Produced by James Jacks, Sean Daniel and Richard Linklater.
Photographed by Lee Daniel. Edited by Sandra Adair. Running
time: 97 minutes. Classified: R (for pervasive, continuous teen drug and
alcohol use and very strong language).
This film is a somewhat darker
version of "American Graffiti," set about ten years after that
film, in 1975. Again, it is the last day of high school, and the kids are
living it up before going on into the world or into the next year of
school. As with "Graffiti," there is a lot of cruising,
drinking, sex. I don't remember if the kids in "Graffiti" smoked
pot, but these kids do. Also, as with "Graffiti," there are many
subplots that weave in and out of one another.
Perhaps the most dominant one (among
equals) is the story of the quarterback on next year's (potentially
powerhouse) football team. His coach, presented as fifty years behind
the times, wants the whole team to sign a pledge that they won't drink,
smoke or use drugs all summer, for the sake of the team. The big moment,
supposedly, is when the kid throws the pledge back in the coach's face
unsigned and tells him that although he'd like to play football, he will
never sign such a document. The film sees this as his great rite of
passage, the quarterback's affirmation of autonomy.

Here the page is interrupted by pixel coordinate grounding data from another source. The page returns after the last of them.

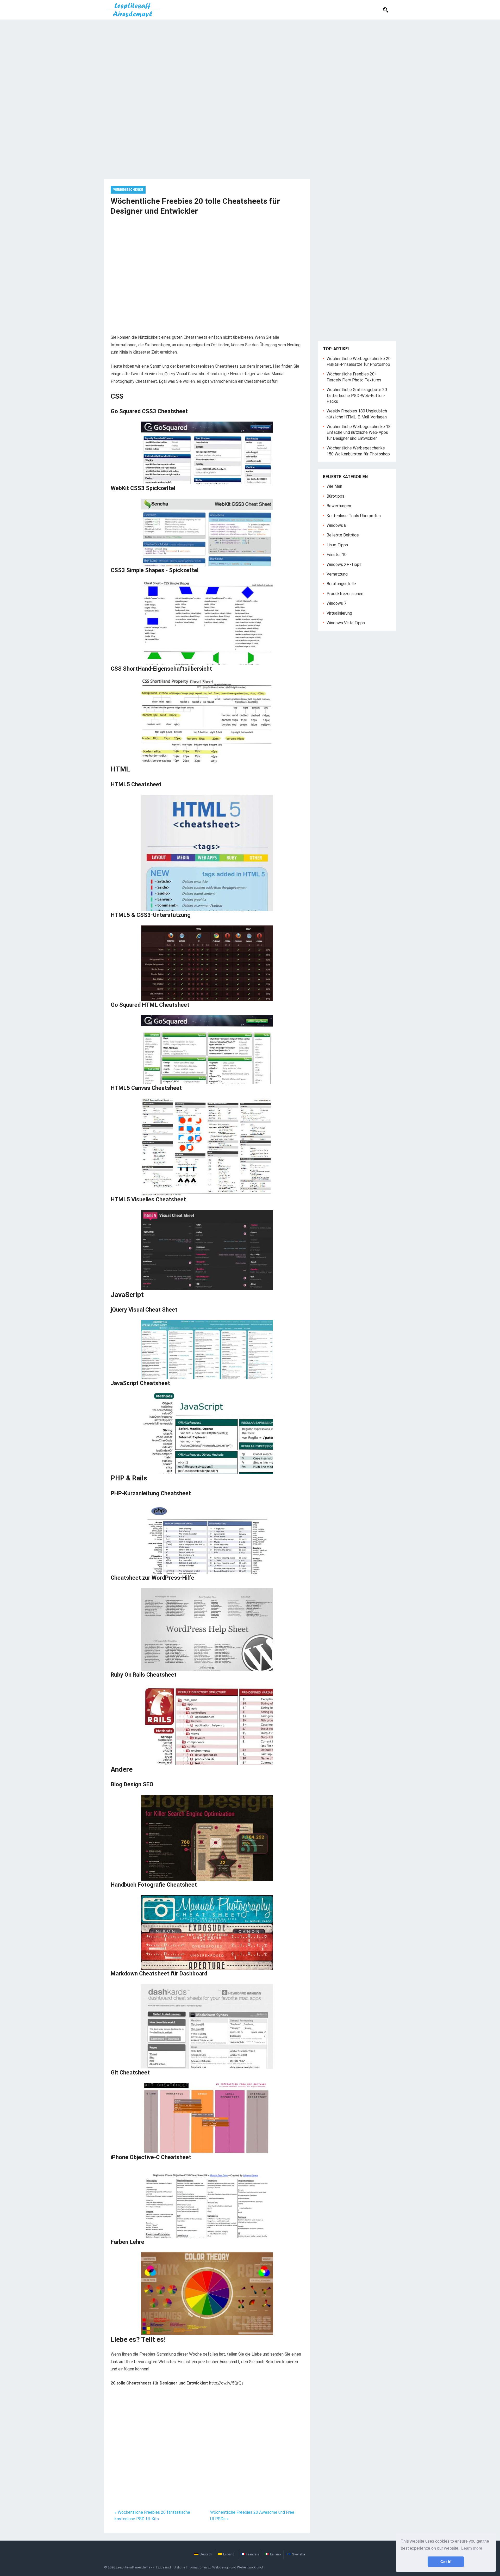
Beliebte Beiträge (343, 535)
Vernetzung (337, 574)
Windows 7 (336, 603)
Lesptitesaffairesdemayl (134, 2567)
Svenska (298, 2554)
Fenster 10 (337, 554)
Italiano (275, 2554)
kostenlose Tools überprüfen (354, 515)
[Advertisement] (250, 58)
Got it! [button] (446, 2562)
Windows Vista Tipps (346, 622)
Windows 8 (336, 525)
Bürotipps (335, 496)
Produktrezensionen (345, 593)
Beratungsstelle (341, 583)
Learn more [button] (471, 2548)
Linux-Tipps (337, 544)
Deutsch (206, 2554)
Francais (252, 2554)
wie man (334, 486)
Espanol (229, 2554)
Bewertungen (339, 505)
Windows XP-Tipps (344, 564)
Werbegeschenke (128, 189)
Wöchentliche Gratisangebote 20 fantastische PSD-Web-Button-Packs (357, 395)
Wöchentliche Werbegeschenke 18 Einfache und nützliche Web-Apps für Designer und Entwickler (359, 432)
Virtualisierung (339, 613)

The school has a tradition in which
the seniors beat up on the incoming freshmen (girls on girls, boys on
boys). There is a lot of supposed fun with the seniors chasing the frosh and the frosh getting
even. As one who used to get beaten up by bigger kids when returning home
from school, I didn't find that whole theme very funny, but others might
look at it differently. The "initiation" process, however, is
for these kids another rite of passage. After the senior boys paddle the
freshman boys within an inch of their lives, they introduce them to their
world of booze, girls, pot, vandalism, cussing, etc.

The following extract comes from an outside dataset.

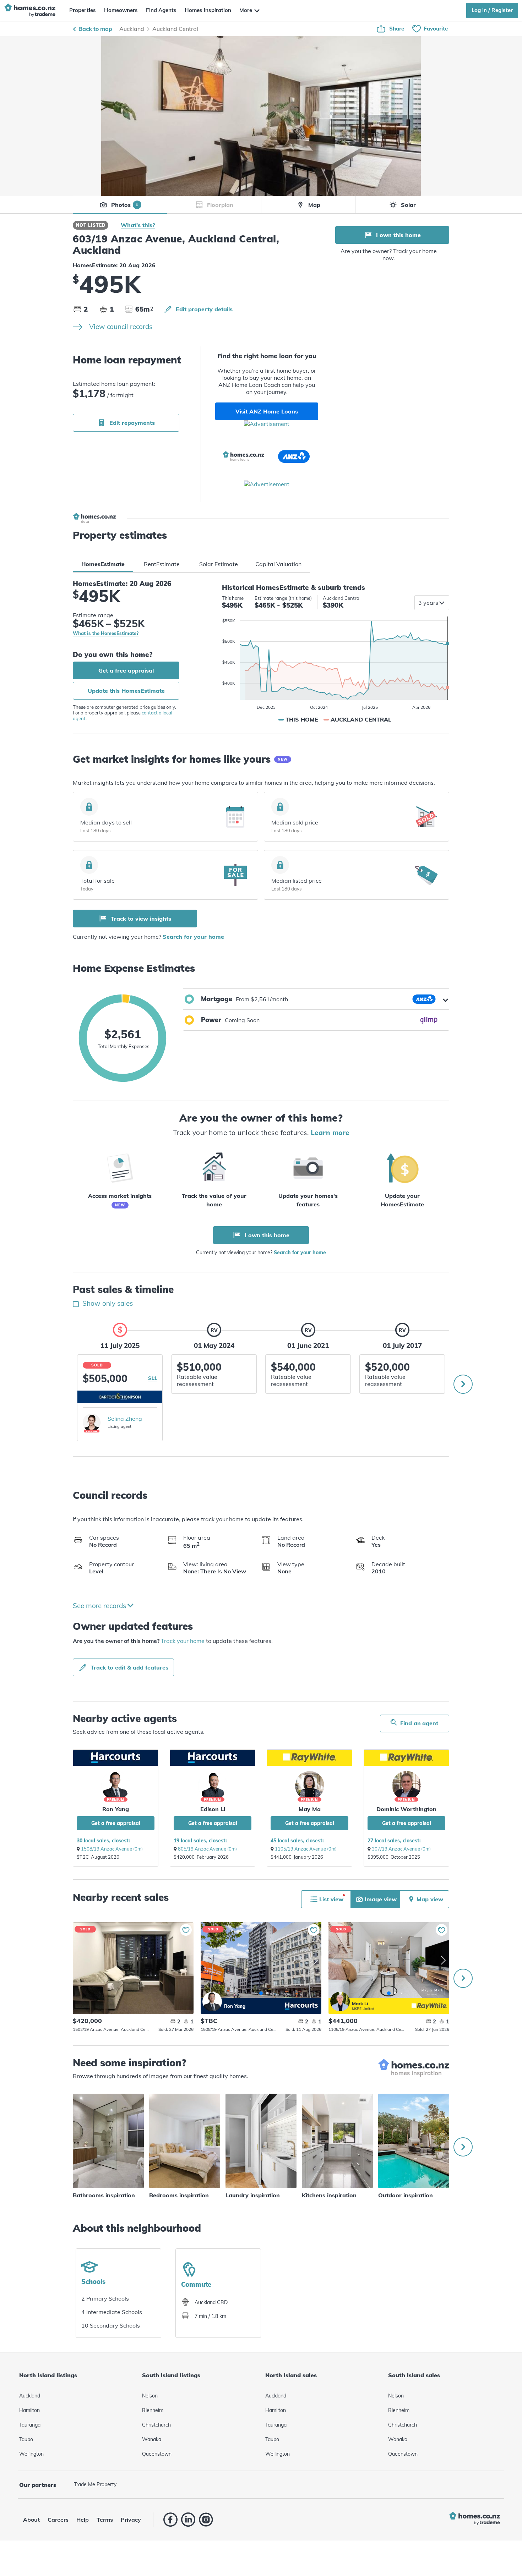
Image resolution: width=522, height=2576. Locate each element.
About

The movie seems to be saying that
this is the right world to be a part of. The adults who try to restrict
access to it, especially the coach, are presented as demons and
impossible reactionaries. The kids who join that society are simply
doing what they must do, and nobody has a right to tell them
otherwise. Indeed, the heroic thing is to defy or deceive the
straight adults as much as possible.
There are no tragedies in this film.
Nobody dies of an overdose or an auto crash. Indeed, there is very little
plot. It's just a slice of life, well-directed and convincing in
its portrayals.
But the message of the film is appalling. Apparently it never occurs once to the filmmakers that the values of autonomy and peer-acceptance which they romanticize here are the values that have put our very civilization in jeopardy. Nor do they see anything wrong with the teen society which rationalizes drugs, drunkenness, fights, free sex, and hatred of the "straight" world. Many movies today have progressed beyond this moral viewpoint, though it was certainly the dominant one in the 1960s and '70s. For it is now painfully evident that there is a huge downside to this kind of teen-age fun. But this film is quite complacent about its '60s sensibility concerning the '70s. Someone should tell the makers of this film that they are the ones who are reactionary. The only ones whose message will not fade with time are those who get their values from God's Word.